The lines labelled "Linear cost model" are a fit of the actual data
to an exponential distribution (which once taken the logarithms
becomes a linear cost). The lines labelled "Logarithmic model"
assume a Zipfian probability (proportional to 1/k^theta) which give
a logarithmic penalty gap. We propose a Zipfian gap distribution
in our paper, as a much more accurate model of deletions.
You can see two facts with the above data: (a) that the RMS (Root
Mean Square deviation) is higher for the linear model, and deteriorates
rapidly, as the logarithmic stays about the same. (b) and what I consider
most significant, the parameters of the fit change dramatically when
you consider larger and larger samples, a typical indication of fitting
to the wrong model.
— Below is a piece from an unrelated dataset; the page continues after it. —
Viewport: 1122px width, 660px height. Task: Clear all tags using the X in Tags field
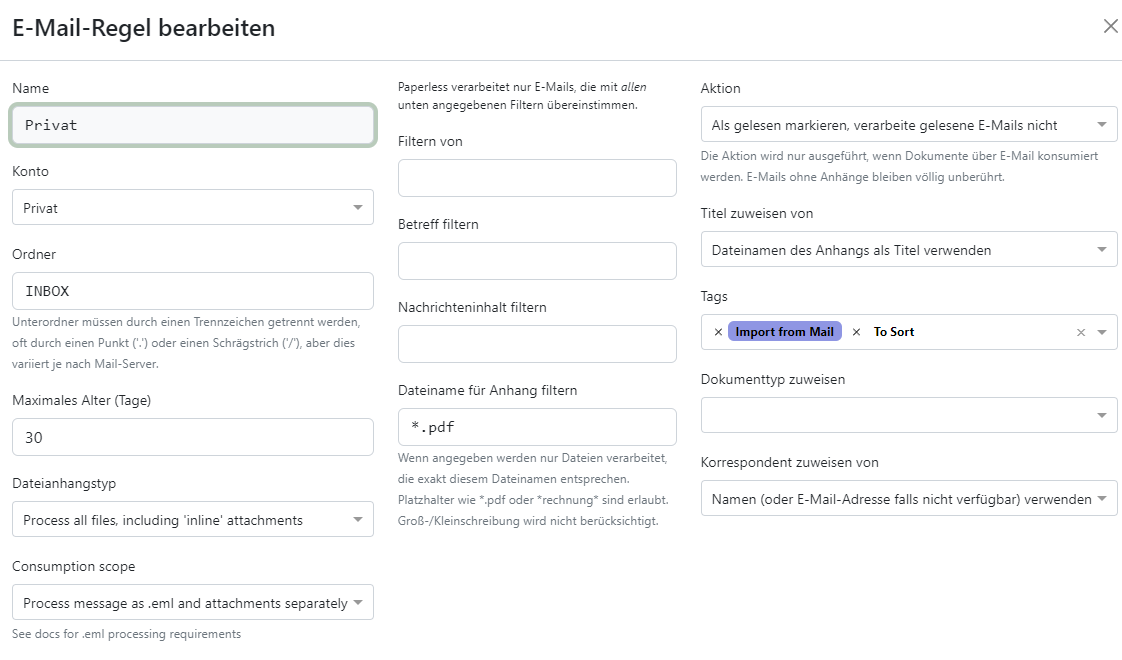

The parameters for the logarithmic fit are very
A remarkable fact is that the gap length distribution remains roughly
constant for all PAM bands that we studied.
More tests are described in the paper. In simple terms, what happens
is that the tail of the distribution is way too long for the rapid
initial decline. And the rapid initial decline is supported by a very
large sample, so it must be quite accurate.
>>>> Gonnet, Cohen, and Benner (1992. Science 256:1443-1445) in their
>> "Exhaustive Matching of the Entire Protein Sequence Database" have
>> found that the probability of a gap occurring
>> It's an interesting (and exciting!) paper.
>>It is a piece of junk. (stronger word deleted). It contains *no*
>information that allows their work to be reproduced or checked in any
>way. An example of something, I'm not sure what, but it is NOT a good
>paper. It may be good science but you can't tell from what they wrote.
>>Gonnet et al. has been discussed extensively on the info-gcg list and
>the upshot is that someone who has actually tested their "PAM" matrix
>(it's not; just shows that they do not understand what they are
>talking about, or they redefine words to mean what they want) that the
>results are, at best, no better, and often worse, than the *real* PAM
>120 and PAM250 matrices.
I am sorry, but Science forced us to cut down the number of pages
to a bare minimum.
We do not talk about "PAM matrices", we talk about mutation matrices
computed at a given PAM distance and Dayhoff matrices, again computed
at a given PAM distance. Are you sure you understand what is what?
Our Dayhoff matrices, for any PAM distance, have been derived from
two orders of magnitude more information than most earlier efforts.
Together with the new deletion-cost model, they restore an accurate
notion to the N&W algorithm (that of finding the alignment which
maximizes the probability of having evolved from the same common
ancestor). Many matrices in the literature and all the deletion
models I know are just recipes, with no formal backing.
We have found that our alignments, in particular for distant relations,
are better than the ones obtained with other matrices. For closer
relations, any scoring matrix works well, even an identity matrix works!
If you are interested in understanding the theory of proper sequence
alignment, I can send you a few chapters that explain this in detail.
Gaston H. Gonnet, Informatik, ETH, Zurich.